§ **WHAT THE TASK REQUIRES**
All lines below must be repeated exactly, with the pictures omitted.

§ **DATA FOR PROCESSING**
###
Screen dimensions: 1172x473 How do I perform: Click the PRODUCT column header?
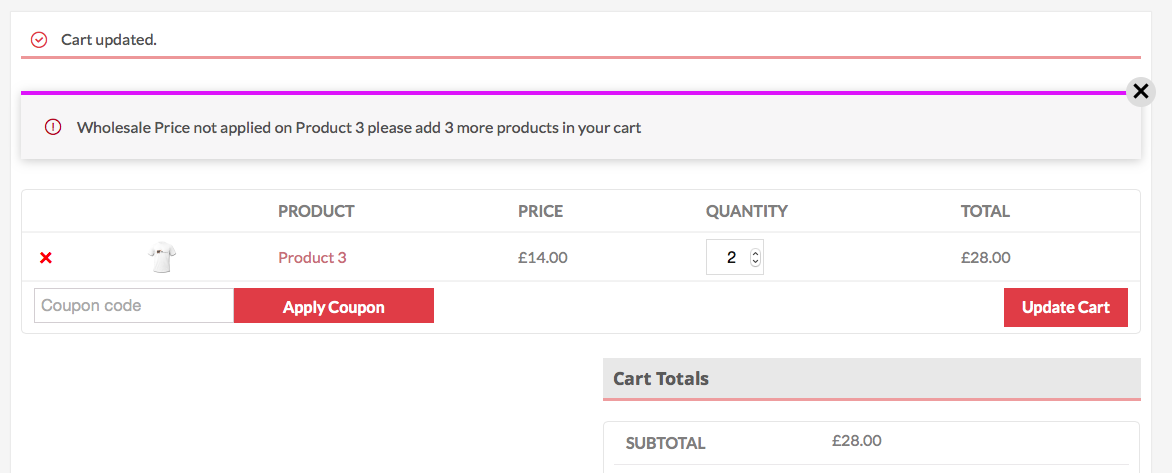tap(316, 211)
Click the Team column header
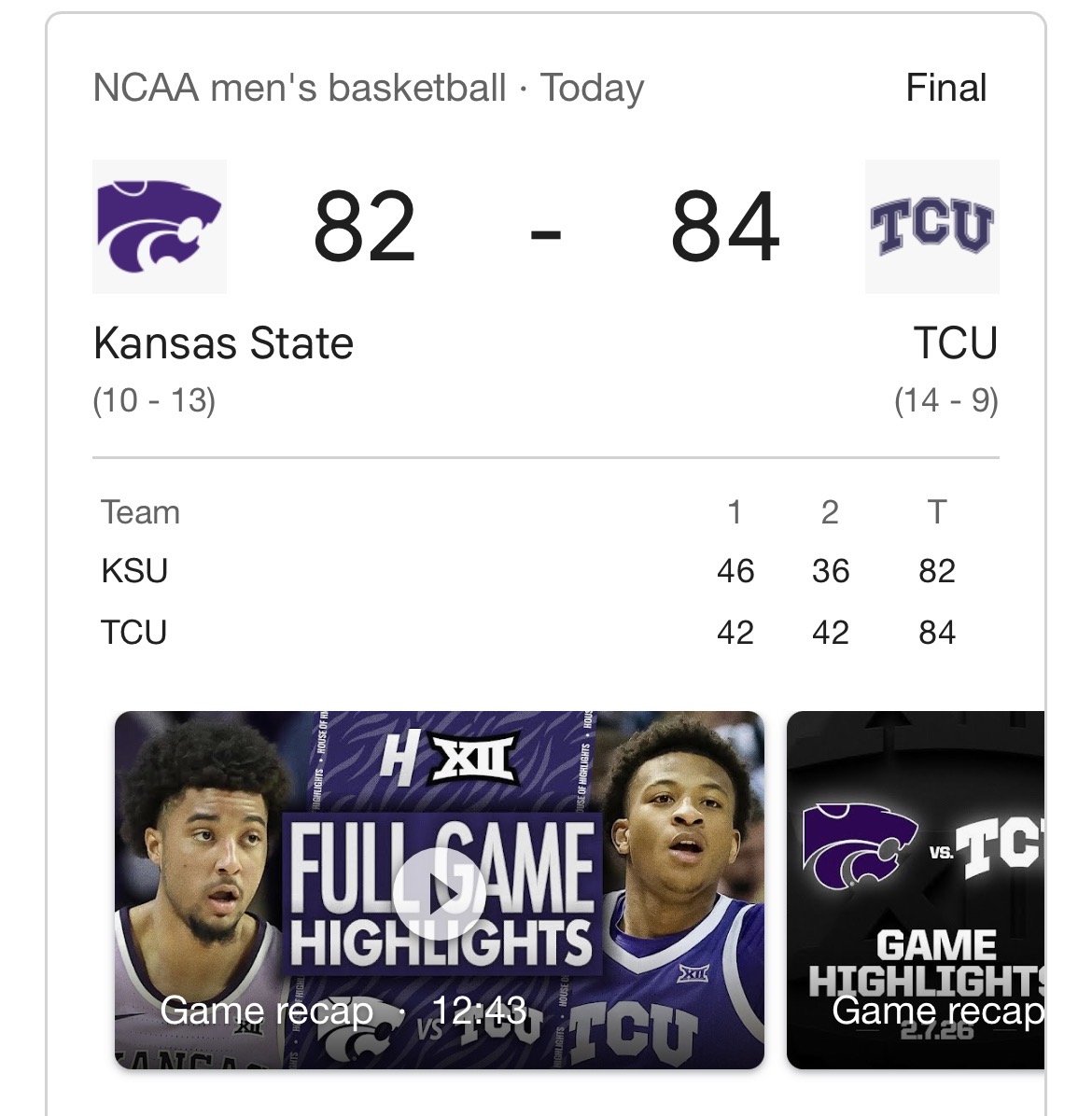 (x=140, y=512)
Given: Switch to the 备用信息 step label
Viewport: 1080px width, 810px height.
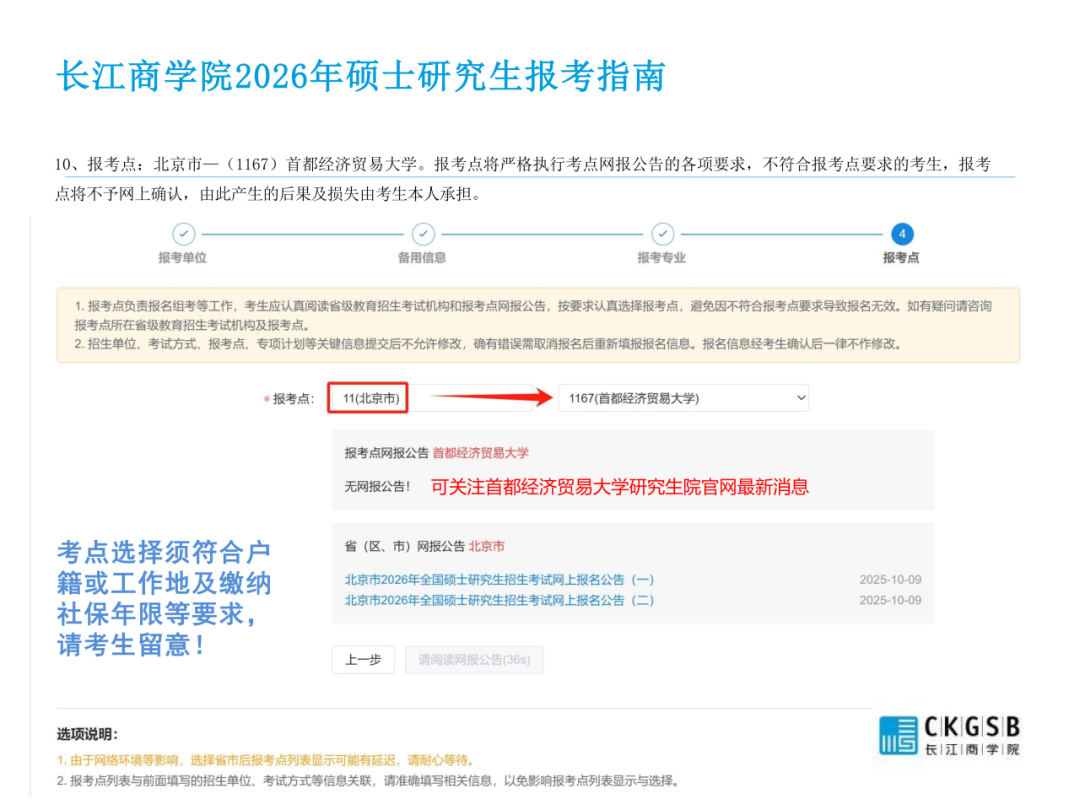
###
§ **RESPONSE TO THE EXERCISE**
Screen dimensions: 1172x473 How do I perform: Click the PRODUCT column header?
tap(316, 211)
Click the Team column header
 (x=140, y=512)
Given: Switch to the 备用信息 step label
Viewport: 1080px width, 810px height.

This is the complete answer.